Resistance and Blockages to Process.

For some, Hypnotherapy, and particularly Self-Hypnosis, does not work, and there are different theories as to why this is, as mentioned earlier, those people that are very analytical, and question everything to such an extent that they find it impossible to accept a concept that they perhaps don’t fully understand, may find the hypnotic state eludes them. If you find losing control or enjoying yourself doesn’t come easy, then this is can also make relaxing into a hypnotic state very difficult. Sometimes hypnosis fails because we self-sabotage the process, and I know this sounds odd when you really are convinced in your own mind that you want something to change, but just imagine this scenario. If you are nervous about riding out, and therefore avoid it by staying in a safe environment, such as the arena, removing the issue that is creating this situation also means that a valid excuse has been removed. When you no longer have an excuse to avoid a situation, you are then faced with the reality of actually having to do something. So in this case, you would now have no excuse for staying in the arena and not hacking out; but just suppose that you really rather liked the convenience of riding in the arena, because it kept your horse cleaner, dryer and you could save time and energy. Perhaps you don’t actually have the inclination or energy to hack out, but up until now, you could always convince yourself and others this wasn’t the case.
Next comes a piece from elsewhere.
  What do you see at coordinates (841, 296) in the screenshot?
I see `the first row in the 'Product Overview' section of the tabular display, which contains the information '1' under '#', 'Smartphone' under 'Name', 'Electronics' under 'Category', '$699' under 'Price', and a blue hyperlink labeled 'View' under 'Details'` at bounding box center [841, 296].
Alternatively, perhaps you have been avoiding competitions because you felt too anxious and panicky when you did, but in actual fact, you are not really that competitive, but others feel you should be. Perhaps a partner or parents are pressuring you to justify the expense of your hobby if you don’t compete, and it’s easier to say you are fearful, than you really aren’t that interested. On the other hand, perhaps you are more worried about failure, or not living up to others expectations’, so avoiding the situation altogether is a safer alternative.
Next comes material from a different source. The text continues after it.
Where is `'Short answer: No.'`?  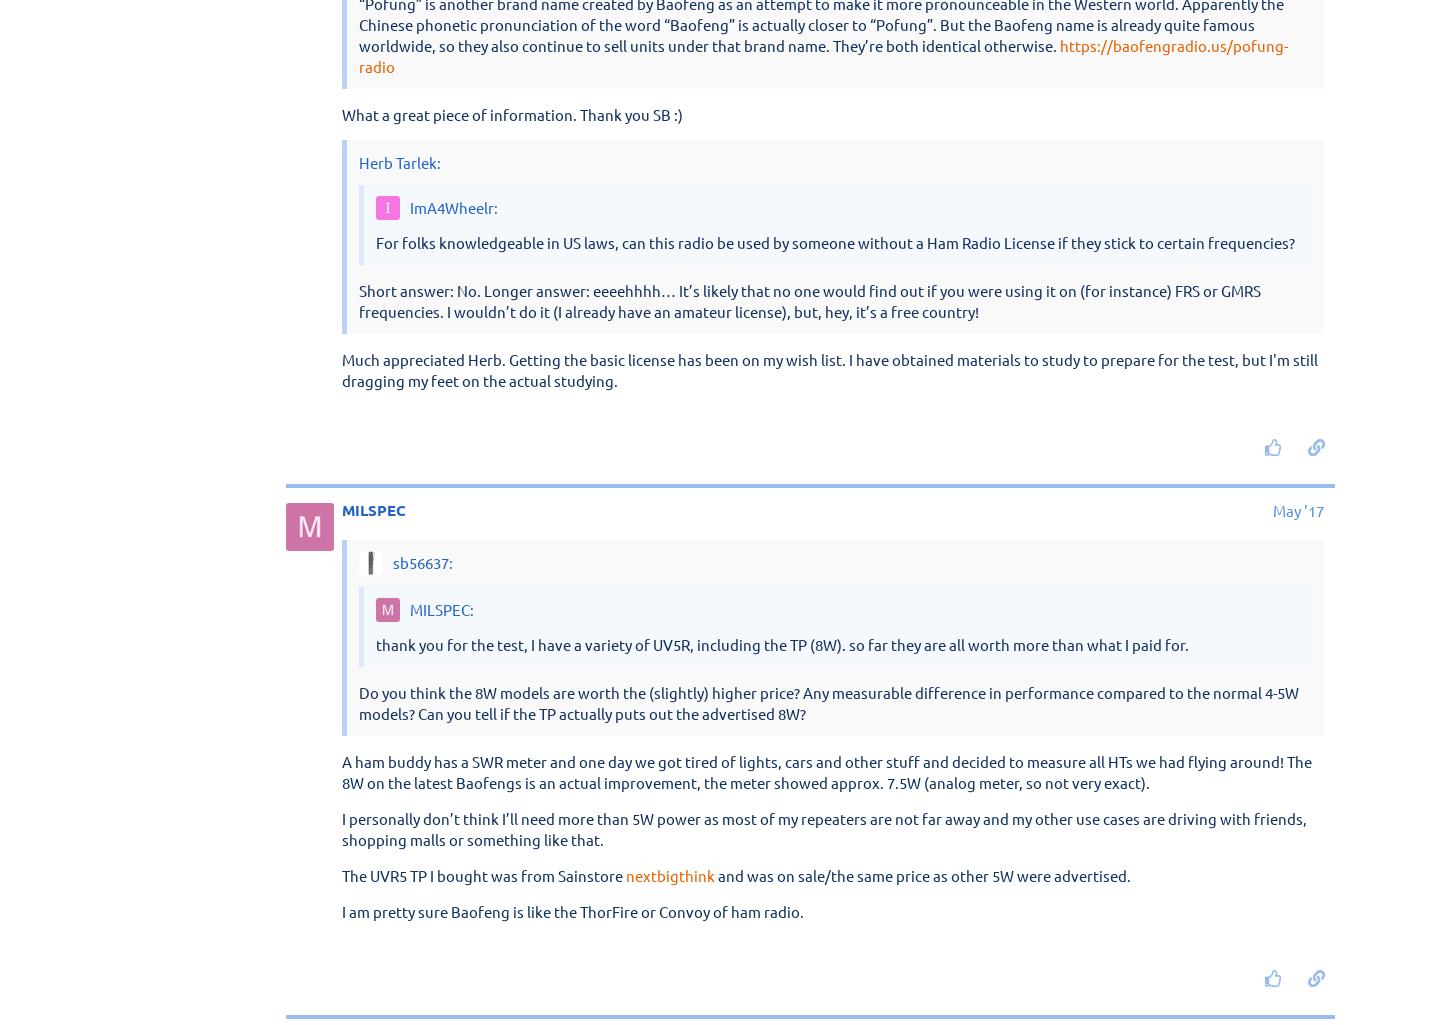 'Short answer: No.' is located at coordinates (342, 212).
If there are other underlying reasons for the preservation of a phobia or fear, then these really need addressing, if the desire to hang on to these thoughts, feelings and behaviours is very resistant to removal, it maybe that they are serving a useful purpose.
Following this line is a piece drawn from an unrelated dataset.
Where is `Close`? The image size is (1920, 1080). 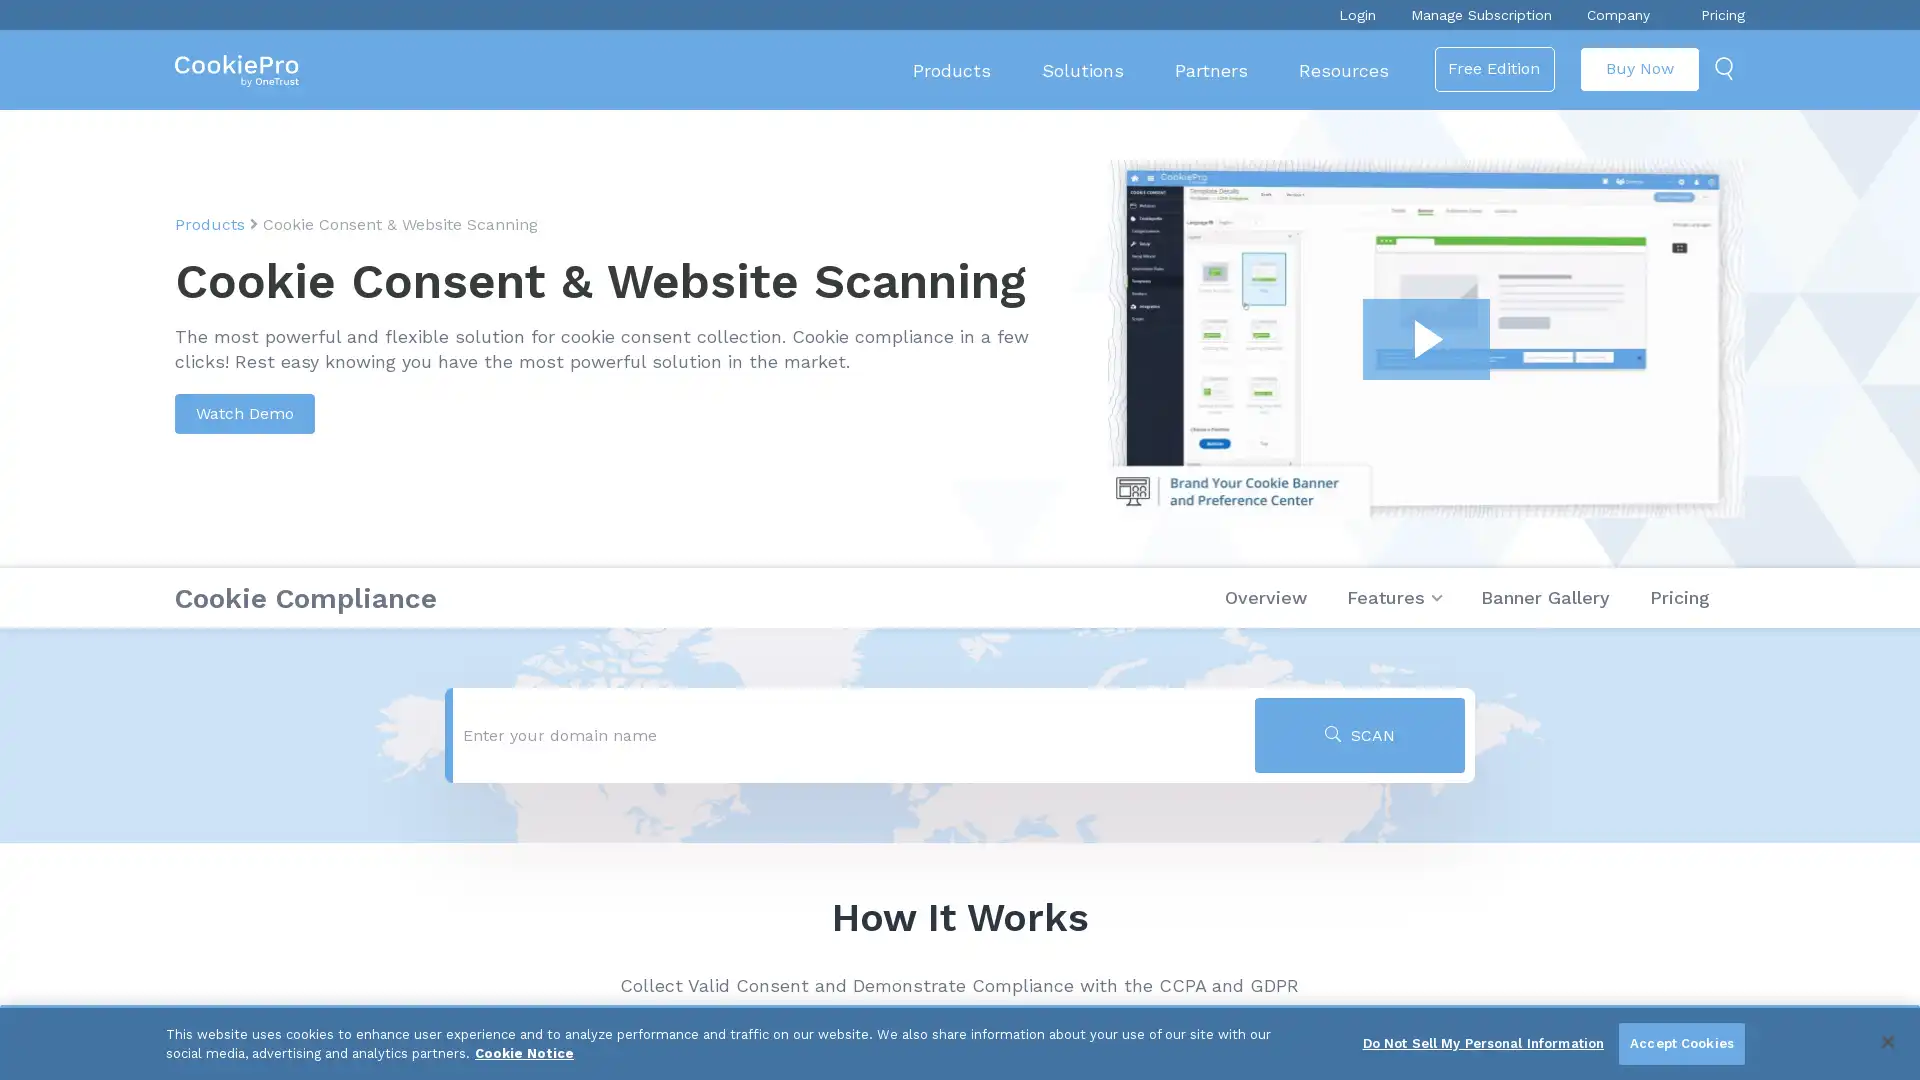
Close is located at coordinates (1886, 1040).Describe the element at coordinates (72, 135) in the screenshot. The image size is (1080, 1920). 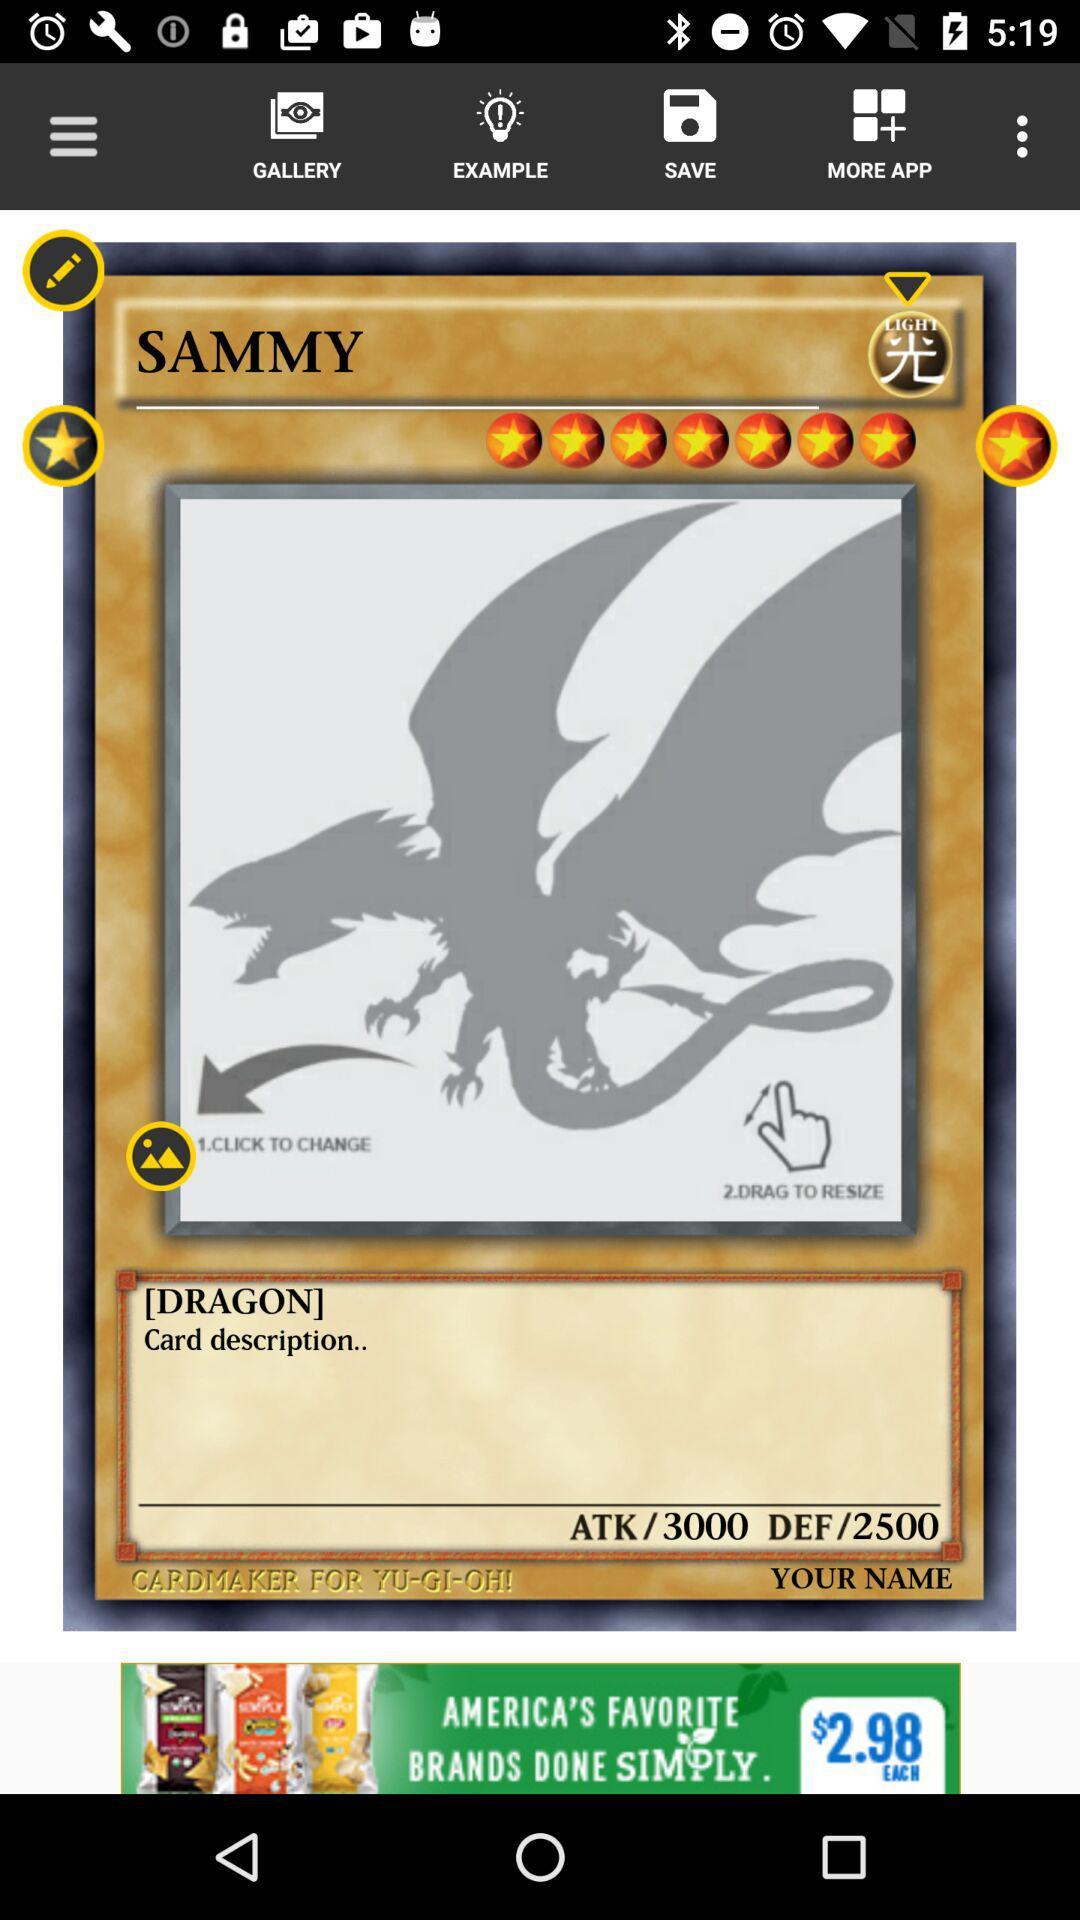
I see `navigation menu` at that location.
Another blockage to this process could be that the issues around riding are only a reflection of what is going on elsewhere in your life. If you are a nervous, anxious person generally, and you find situations at work, home or socially provoke similar feelings of panic, nervousness and fear, then it’s a lot to expect that in this one area of life, riding, you are suddenly going to become a very confident, self-assured calm, relaxed person. Finding help to deal with a non-horse related issue in your life, could lessen or remove the horse related problem.

However, taking all this into consideration, for most people the hypnotic trance state is attained easily and the process works well. For many it has been the last clutch of the straw before throwing the grooming brush to the floor and hanging up the boots for good!